Recast all of the entries below as a Markdown table with the columns Row and Entry, giving each line its own numbered row and skipping blank lines. Leave the pictures out of the table.

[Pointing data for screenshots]
# # # #
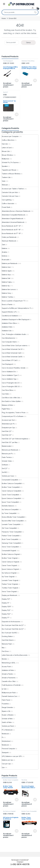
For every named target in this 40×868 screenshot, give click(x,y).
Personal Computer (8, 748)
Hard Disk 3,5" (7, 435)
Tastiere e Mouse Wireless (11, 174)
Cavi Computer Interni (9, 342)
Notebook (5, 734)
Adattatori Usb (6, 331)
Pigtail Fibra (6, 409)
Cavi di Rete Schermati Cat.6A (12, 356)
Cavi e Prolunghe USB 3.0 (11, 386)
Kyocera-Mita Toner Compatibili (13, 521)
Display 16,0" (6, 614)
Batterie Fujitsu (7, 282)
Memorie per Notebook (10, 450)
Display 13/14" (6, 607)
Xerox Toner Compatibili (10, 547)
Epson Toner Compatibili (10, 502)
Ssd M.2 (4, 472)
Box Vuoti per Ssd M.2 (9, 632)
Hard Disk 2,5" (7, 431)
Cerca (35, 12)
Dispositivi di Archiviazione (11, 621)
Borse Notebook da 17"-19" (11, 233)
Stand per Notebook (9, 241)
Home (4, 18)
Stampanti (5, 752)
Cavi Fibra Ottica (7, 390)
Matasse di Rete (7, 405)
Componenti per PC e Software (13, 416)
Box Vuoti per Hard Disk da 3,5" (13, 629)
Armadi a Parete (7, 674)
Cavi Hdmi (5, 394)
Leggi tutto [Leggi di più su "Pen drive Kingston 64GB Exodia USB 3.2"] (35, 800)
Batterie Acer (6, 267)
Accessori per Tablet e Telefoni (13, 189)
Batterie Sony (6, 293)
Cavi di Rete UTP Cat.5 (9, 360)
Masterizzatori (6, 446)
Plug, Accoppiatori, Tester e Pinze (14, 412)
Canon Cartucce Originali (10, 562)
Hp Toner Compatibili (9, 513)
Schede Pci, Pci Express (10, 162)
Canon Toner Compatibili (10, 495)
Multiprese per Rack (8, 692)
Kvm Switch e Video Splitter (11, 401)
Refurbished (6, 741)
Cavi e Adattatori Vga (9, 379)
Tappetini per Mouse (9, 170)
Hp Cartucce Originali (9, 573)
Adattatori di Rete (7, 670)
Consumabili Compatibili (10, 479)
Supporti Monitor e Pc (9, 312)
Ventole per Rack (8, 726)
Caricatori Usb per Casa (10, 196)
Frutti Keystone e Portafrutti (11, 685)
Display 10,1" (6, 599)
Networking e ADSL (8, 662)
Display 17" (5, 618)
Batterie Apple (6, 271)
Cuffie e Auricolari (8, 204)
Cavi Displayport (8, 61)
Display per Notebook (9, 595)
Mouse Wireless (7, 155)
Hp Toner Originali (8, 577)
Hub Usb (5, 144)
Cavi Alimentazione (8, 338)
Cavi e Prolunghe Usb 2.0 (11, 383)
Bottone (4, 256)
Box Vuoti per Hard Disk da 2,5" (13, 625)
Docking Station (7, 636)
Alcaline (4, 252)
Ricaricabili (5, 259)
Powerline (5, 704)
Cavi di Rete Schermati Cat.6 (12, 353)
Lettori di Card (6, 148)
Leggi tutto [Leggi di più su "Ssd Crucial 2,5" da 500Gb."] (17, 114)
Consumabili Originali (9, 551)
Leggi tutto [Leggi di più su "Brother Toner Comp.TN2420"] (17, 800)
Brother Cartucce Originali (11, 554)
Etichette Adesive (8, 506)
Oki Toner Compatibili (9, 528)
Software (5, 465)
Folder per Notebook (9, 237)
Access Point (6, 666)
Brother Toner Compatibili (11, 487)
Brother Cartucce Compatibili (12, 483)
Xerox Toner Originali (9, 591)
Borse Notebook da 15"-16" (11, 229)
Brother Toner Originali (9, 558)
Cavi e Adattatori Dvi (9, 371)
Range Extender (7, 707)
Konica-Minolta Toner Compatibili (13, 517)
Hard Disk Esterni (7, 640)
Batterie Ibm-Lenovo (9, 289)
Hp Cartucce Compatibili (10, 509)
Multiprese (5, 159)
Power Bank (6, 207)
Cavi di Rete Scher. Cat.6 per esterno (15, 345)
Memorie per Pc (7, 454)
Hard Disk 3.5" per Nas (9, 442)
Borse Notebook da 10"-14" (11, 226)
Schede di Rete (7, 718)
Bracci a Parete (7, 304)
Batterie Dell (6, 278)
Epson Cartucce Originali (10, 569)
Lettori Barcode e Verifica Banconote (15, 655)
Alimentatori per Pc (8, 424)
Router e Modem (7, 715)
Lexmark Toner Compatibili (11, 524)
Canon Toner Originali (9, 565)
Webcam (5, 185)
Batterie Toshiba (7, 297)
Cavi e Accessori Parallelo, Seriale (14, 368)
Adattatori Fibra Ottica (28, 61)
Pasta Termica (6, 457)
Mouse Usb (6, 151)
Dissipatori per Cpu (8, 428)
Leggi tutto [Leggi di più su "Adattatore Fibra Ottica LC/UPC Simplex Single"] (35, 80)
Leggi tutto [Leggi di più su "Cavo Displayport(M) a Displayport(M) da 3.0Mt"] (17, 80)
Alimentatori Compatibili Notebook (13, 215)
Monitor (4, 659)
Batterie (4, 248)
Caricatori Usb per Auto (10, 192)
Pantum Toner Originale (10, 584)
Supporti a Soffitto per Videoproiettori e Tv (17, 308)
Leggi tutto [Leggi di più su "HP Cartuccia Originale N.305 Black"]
# # # #
■ Result
| Row | Entry |
|---|---|
| 1 | For every named target in this 40×868 screenshot, give click(x,y). |
| 2 | Personal Computer (8, 748) |
| 3 | Hard Disk 3,5" (7, 435) |
| 4 | Tastiere e Mouse Wireless (11, 174) |
| 5 | Cavi Computer Interni (9, 342) |
| 6 | Notebook (5, 734) |
| 7 | Adattatori Usb (6, 331) |
| 8 | Pigtail Fibra (6, 409) |
| 9 | Cavi di Rete Schermati Cat.6A (12, 356) |
| 10 | Cavi e Prolunghe USB 3.0 (11, 386) |
| 11 | Kyocera-Mita Toner Compatibili (13, 521) |
| 12 | Display 16,0" (6, 614) |
| 13 | Batterie Fujitsu (7, 282) |
| 14 | Memorie per Notebook (10, 450) |
| 15 | Display 13/14" (6, 607) |
| 16 | Xerox Toner Compatibili (10, 547) |
| 17 | Epson Toner Compatibili (10, 502) |
| 18 | Ssd M.2 (4, 472) |
| 19 | Box Vuoti per Ssd M.2 (9, 632) |
| 20 | Hard Disk 2,5" (7, 431) |
| 21 | Cerca (35, 12) |
| 22 | Dispositivi di Archiviazione (11, 621) |
| 23 | Borse Notebook da 17"-19" (11, 233) |
| 24 | Stand per Notebook (9, 241) |
| 25 | Home (4, 18) |
| 26 | Stampanti (5, 752) |
| 27 | Cavi Fibra Ottica (7, 390) |
| 28 | Matasse di Rete (7, 405) |
| 29 | Componenti per PC e Software (13, 416) |
| 30 | Box Vuoti per Hard Disk da 3,5" (13, 629) |
| 31 | Armadi a Parete (7, 674) |
| 32 | Cavi Hdmi (5, 394) |
| 33 | Leggi tutto [Leggi di più su "Pen drive Kingston 64GB Exodia USB 3.2"] (35, 800) |
| 34 | Batterie Acer (6, 267) |
| 35 | Accessori per Tablet e Telefoni (13, 189) |
| 36 | Batterie Sony (6, 293) |
| 37 | Cavi di Rete UTP Cat.5 (9, 360) |
| 38 | Masterizzatori (6, 446) |
| 39 | Plug, Accoppiatori, Tester e Pinze (14, 412) |
| 40 | Canon Cartucce Originali (10, 562) |
| 41 | Hp Toner Compatibili (9, 513) |
| 42 | Schede Pci, Pci Express (10, 162) |
| 43 | Canon Toner Compatibili (10, 495) |
| 44 | Multiprese per Rack (8, 692) |
| 45 | Kvm Switch e Video Splitter (11, 401) |
| 46 | Refurbished (6, 741) |
| 47 | Cavi e Adattatori Vga (9, 379) |
| 48 | Tappetini per Mouse (9, 170) |
| 49 | Hp Cartucce Originali (9, 573) |
| 50 | Adattatori di Rete (7, 670) |
| 51 | Consumabili Compatibili (10, 479) |
| 52 | Supporti Monitor e Pc (9, 312) |
| 53 | Ventole per Rack (8, 726) |
| 54 | Caricatori Usb per Casa (10, 196) |
| 55 | Frutti Keystone e Portafrutti (11, 685) |
| 56 | Display 10,1" (6, 599) |
| 57 | Networking e ADSL (8, 662) |
| 58 | Display 17" (5, 618) |
| 59 | Batterie Apple (6, 271) |
| 60 | Cuffie e Auricolari (8, 204) |
| 61 | Cavi Displayport (8, 61) |
| 62 | Display per Notebook (9, 595) |
| 63 | Mouse Wireless (7, 155) |
| 64 | Hp Toner Originali (8, 577) |
| 65 | Hub Usb (5, 144) |
| 66 | Cavi Alimentazione (8, 338) |
| 67 | Cavi e Prolunghe Usb 2.0 (11, 383) |
| 68 | Bottone (4, 256) |
| 69 | Box Vuoti per Hard Disk da 2,5" (13, 625) |
| 70 | Docking Station (7, 636) |
| 71 | Alcaline (4, 252) |
| 72 | Ricaricabili (5, 259) |
| 73 | Powerline (5, 704) |
| 74 | Cavi di Rete Schermati Cat.6 (12, 353) |
| 75 | Lettori di Card (6, 148) |
| 76 | Leggi tutto [Leggi di più su "Ssd Crucial 2,5" da 500Gb."] (17, 114) |
| 77 | Consumabili Originali (9, 551) |
| 78 | Leggi tutto [Leggi di più su "Brother Toner Comp.TN2420"] (17, 800) |
| 79 | Brother Cartucce Originali (11, 554) |
| 80 | Etichette Adesive (8, 506) |
| 81 | Oki Toner Compatibili (9, 528) |
| 82 | Software (5, 465) |
| 83 | Folder per Notebook (9, 237) |
| 84 | Access Point (6, 666) |
| 85 | Brother Toner Compatibili (11, 487) |
| 86 | Brother Cartucce Compatibili (12, 483) |
| 87 | Xerox Toner Originali (9, 591) |
| 88 | Borse Notebook da 15"-16" (11, 229) |
| 89 | Brother Toner Originali (9, 558) |
| 90 | Cavi e Adattatori Dvi (9, 371) |
| 91 | Range Extender (7, 707) |
| 92 | Konica-Minolta Toner Compatibili (13, 517) |
| 93 | Hard Disk Esterni (7, 640) |
| 94 | Batterie Ibm-Lenovo (9, 289) |
| 95 | Hp Cartucce Compatibili (10, 509) |
| 96 | Multiprese (5, 159) |
| 97 | Power Bank (6, 207) |
| 98 | Cavi di Rete Scher. Cat.6 per esterno (15, 345) |
| 99 | Memorie per Pc (7, 454) |
| 100 | Hard Disk 3.5" per Nas (9, 442) |
| 101 | Borse Notebook da 10"-14" (11, 226) |
| 102 | Schede di Rete (7, 718) |
| 103 | Bracci a Parete (7, 304) |
| 104 | Batterie Dell (6, 278) |
| 105 | Epson Cartucce Originali (10, 569) |
| 106 | Lettori Barcode e Verifica Banconote (15, 655) |
| 107 | Alimentatori per Pc (8, 424) |
| 108 | Router e Modem (7, 715) |
| 109 | Lexmark Toner Compatibili (11, 524) |
| 110 | Canon Toner Originali (9, 565) |
| 111 | Webcam (5, 185) |
| 112 | Batterie Toshiba (7, 297) |
| 113 | Cavi e Accessori Parallelo, Seriale (14, 368) |
| 114 | Adattatori Fibra Ottica (28, 61) |
| 115 | Pasta Termica (6, 457) |
| 116 | Mouse Usb (6, 151) |
| 117 | Dissipatori per Cpu (8, 428) |
| 118 | Leggi tutto [Leggi di più su "Adattatore Fibra Ottica LC/UPC Simplex Single"] (35, 80) |
| 119 | Leggi tutto [Leggi di più su "Cavo Displayport(M) a Displayport(M) da 3.0Mt"] (17, 80) |
| 120 | Alimentatori Compatibili Notebook (13, 215) |
| 121 | Monitor (4, 659) |
| 122 | Batterie (4, 248) |
| 123 | Caricatori Usb per Auto (10, 192) |
| 124 | Pantum Toner Originale (10, 584) |
| 125 | Supporti a Soffitto per Videoproiettori e Tv (17, 308) |
| 126 | Leggi tutto [Leggi di più su "HP Cartuccia Originale N.305 Black"] |